According to David Bradley-Ward, chief executive of asset-backed P2P lender Ablrate, another crucial barrier for P2P SIPPs may be the other tax-free wrapper that P2P investors can access – the IFISA. He notes that since IFISAs were introduced in April 2016, P2P investments within SIPPs have dropped in popularity simply because IFISAs are easier and cheaper to set up. “If people are going to be investing in a tax-efficient way, they will probably do so through IFISAs,” he says.
Despite the challenges which are halting the pace of progress, Bristow says that SIPPs present a huge opportunity for both pension companies and individuals wanting to invest in P2P. He points out that pension companies have less of a fee barrier than IFAs face with standard P2P lending because they are already taking fees.

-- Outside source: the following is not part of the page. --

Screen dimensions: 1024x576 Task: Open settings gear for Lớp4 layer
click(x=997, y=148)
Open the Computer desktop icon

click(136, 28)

Bristow also claims a rising number of investors want to invest part of their pension portfolio in P2P and this consumer demand will cause change as pension companies will be forced to allow customers that choose to, to lend part of their SIPP in P2P.
“Otherwise they will lose customers,” he says. “The consumer demand for people with pensions to invest will drive the more progressive pension companies to allow P2P lending.
“So, the future is very bright and will definitely favour the companies which allow this because people will move their pension pots into them.”
The SIPP market presents challenges for P2P but this is an innovative sector which has become more confident in its ability to deliver strong returns for investors over the long term. Platforms have been banging on the door of the SIPP market from some time, and it’s time for the SIPP administrators to start letting them in.